Após alguma resistência inicial, a DGS recomendou a 13 de abril o uso obrigatório de máscara comunitária em espaços interiores fechados, como supermercados, estabelecimentos comerciais e de prestação de serviços e nos transportes públicos. Atualmente, é obrigatório nas escolas, a partir dos 10 anos.
Na conferência, o Ministério da Saúde recusou a possibilidade de um confinamento como o que está a ocorrer em Madrid. "O confinamento parcial ou geral é uma resposta de saúde pública que garantidamente não queremos voltar a acionar", sublinhou o secretário de Estado Adjunto e da Saúde, António Sales.
Instada a fazer um balanço do início do ano letivo, Graça Freitas classificou-o como positivo, sublinhando que as escolas onde foi ponderada a suspensão das atividades letivas se deveram a falta de funcionários e não ao risco de propagação da covid-19.
CARA E COROA
1. Concorda com a recomendação da DGS?
Filipe Froes - Pres. Gabinete de Crise da Ordem dos Médicos: A DGS devia ser mais clara. A estratégia para o outono e inverno recomenda o uso de máscara no exterior sempre que não seja possível assegurar um distanciamento de dois metros. Mas as pessoas não andam com uma fita métrica e, quando estamos na rua, o distanciamento é dinâmico. Em agosto, o Gabinete de Crise da Ordem dos Médicos defendeu que se devia equacionar a máscara ao ar livre mediante a evolução do risco e a situação epidemiológica. Agora que estamos em situação de contingência, temos que otimizar todas as medidas que minimizem o risco. Devemos andar sempre a pôr e a tirar a máscara? Não. É necessário comunicar de forma clara, transparente e percetível, para evitar qualquer equívoco.
Paulo Santos - Prof. na Faculdade de Medicina do Porto: Num espaço fechado, sim, mas não em espaço aberto, em que as pessoas se cruzam de forma esporádica. Se a DGS quiser que as pessoas usem máscara, tem que se explicar melhor. O vírus transmite-se através de gotículas respiratórias, que podem ser inaladas por quem estiver em frente da pessoa infetada. Numa passagem esporádica, ao ar livre, a carga viral estará diluída, não chegará para infetar outra pessoa. Mas a máscara é necessária se as pessoas pararem para conversar, cara a cara.

○ ○ ○ ○

PROBLEMA PROPOSTO
Prossiga o texto sobre o uso de máscara contra a covid-19, começando logo depois da última frase apresentada.

DADOS FORNECIDOS
○ ○ ○ ○

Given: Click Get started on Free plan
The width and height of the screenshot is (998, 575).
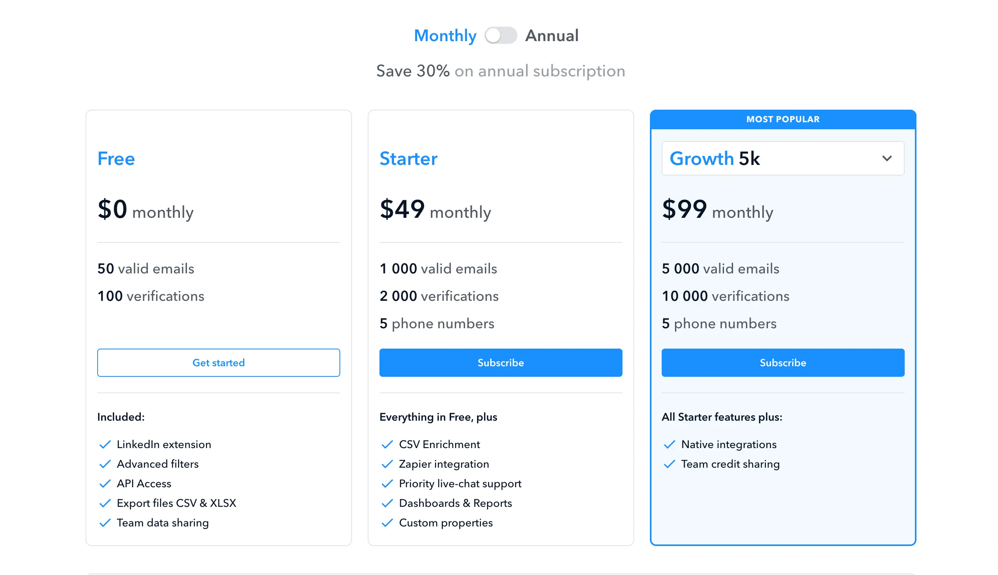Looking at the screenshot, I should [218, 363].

○ ○ ○ ○

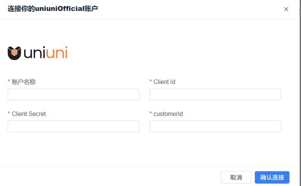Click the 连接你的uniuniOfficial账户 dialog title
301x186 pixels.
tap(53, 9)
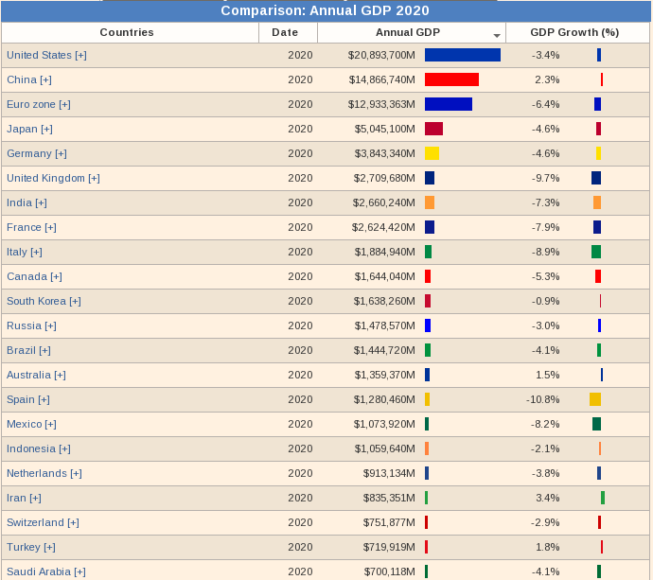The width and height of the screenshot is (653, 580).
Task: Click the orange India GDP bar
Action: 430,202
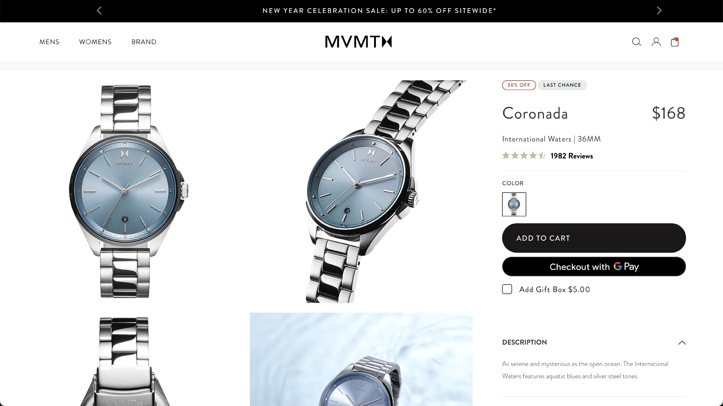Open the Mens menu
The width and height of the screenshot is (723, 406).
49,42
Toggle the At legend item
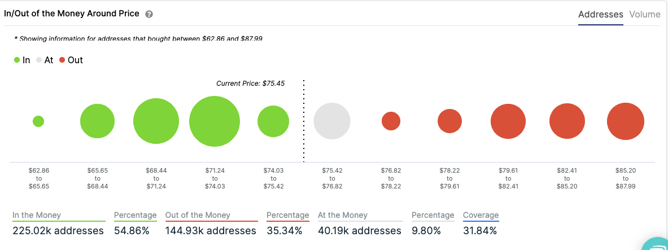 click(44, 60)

○ ○ ○ ○

RESPOSTA DO EXERCÍCIO
2. Faz sentido obrigar ao uso de máscara ao ar livre?
FF: Faz todo o sentido. Não é quando a situação estiver pior que se tomam as medidas que a poderiam ter evitado! Há um aumento exponencial da transmissão e de internamento, em enfermaria e cuidados intensivos. Isto a que agora assistimos poderia ter sido minimizado se, antes, tivessem sido tomadas medidas. Estamos a consumir recursos exponencialmente e a entrada em desequilíbrio [da Saúde] pode ocorrer mais cedo do que o previsto.
PS: Se se sentir confortável a usar uma máscara, deve fazê-lo. Mas criar uma lei para obrigar ao uso, sem estar baseada numa recomendação técnica, é o primeiro passo para que não seja cumprida. Deve haver uma orientação, não uma obrigação, mas com uma explicação clara, que as pessoas compreendam. Se se cria uma lei, será depois necessário criar exceções e já estou a imaginar as pessoas a pedir aos médicos declarações que lhes permitam andar sem máscara. Devemos partir do princípio de que podemos estar infetados e usar máscara sempre no contacto com outras pessoas.
3. Portugal está a entrar numa segunda vaga de covid-19?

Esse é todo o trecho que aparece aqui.